What is required: Collect every line of the data below that contains the string "Buscar", and copy each one in full.

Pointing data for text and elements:
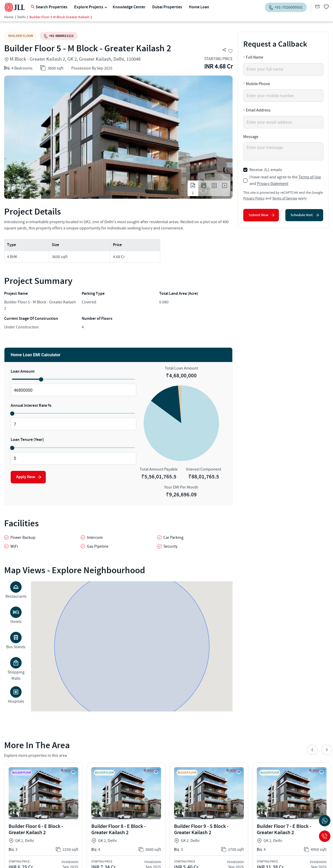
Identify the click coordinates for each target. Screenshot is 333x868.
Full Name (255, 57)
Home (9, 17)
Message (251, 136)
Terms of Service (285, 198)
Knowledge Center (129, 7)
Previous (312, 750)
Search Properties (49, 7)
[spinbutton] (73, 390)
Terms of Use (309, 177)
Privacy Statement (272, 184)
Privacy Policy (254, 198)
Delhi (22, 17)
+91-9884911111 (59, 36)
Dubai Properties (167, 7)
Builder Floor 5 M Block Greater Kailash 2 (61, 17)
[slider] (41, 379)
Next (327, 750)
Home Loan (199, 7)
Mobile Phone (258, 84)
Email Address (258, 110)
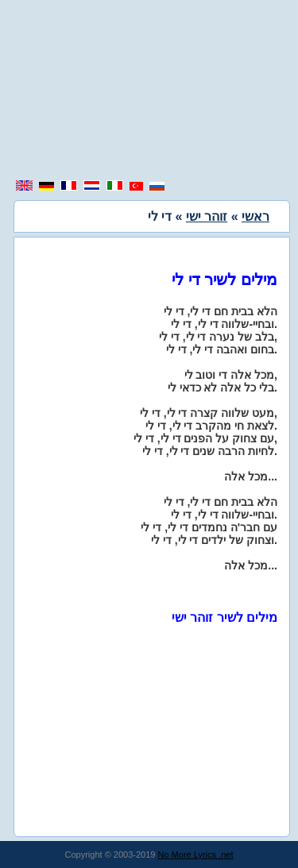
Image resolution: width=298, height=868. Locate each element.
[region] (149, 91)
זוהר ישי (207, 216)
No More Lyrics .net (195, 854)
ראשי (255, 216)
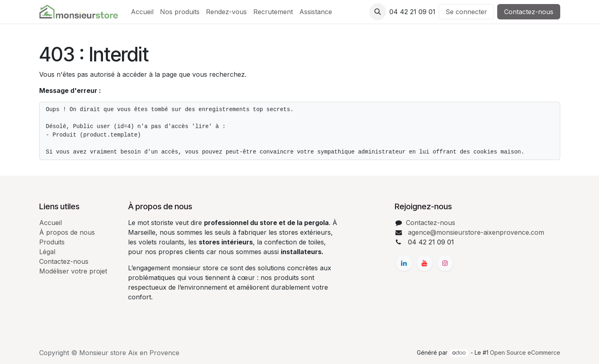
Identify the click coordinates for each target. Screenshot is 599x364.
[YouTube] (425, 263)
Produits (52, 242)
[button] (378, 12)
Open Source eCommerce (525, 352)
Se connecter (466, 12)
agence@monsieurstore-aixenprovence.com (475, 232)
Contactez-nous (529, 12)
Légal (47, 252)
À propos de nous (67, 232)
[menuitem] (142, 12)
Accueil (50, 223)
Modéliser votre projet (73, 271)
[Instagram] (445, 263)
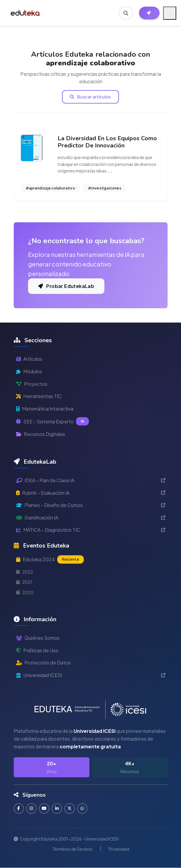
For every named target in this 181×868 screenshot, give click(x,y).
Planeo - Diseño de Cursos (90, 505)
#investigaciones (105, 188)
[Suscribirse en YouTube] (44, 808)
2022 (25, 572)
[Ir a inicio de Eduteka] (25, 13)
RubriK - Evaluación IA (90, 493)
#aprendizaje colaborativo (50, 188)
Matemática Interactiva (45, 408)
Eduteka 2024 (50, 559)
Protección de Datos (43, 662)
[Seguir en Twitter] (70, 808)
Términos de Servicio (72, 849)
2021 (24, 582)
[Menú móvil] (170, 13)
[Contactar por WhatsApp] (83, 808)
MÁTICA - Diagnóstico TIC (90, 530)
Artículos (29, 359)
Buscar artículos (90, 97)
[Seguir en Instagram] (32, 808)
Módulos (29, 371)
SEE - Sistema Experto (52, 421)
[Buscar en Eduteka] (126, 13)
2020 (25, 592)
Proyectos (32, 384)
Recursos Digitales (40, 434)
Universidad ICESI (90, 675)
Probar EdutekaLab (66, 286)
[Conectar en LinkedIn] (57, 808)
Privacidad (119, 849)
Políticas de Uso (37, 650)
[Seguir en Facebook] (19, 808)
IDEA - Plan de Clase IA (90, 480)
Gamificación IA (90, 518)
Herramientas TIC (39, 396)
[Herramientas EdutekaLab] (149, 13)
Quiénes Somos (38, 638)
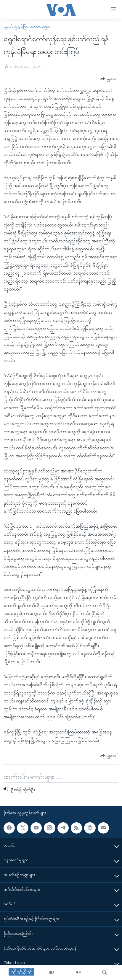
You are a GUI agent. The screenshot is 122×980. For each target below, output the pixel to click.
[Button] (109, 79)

Solution to this problem:
Buscar artículos (90, 97)
[Buscar en Eduteka] (126, 13)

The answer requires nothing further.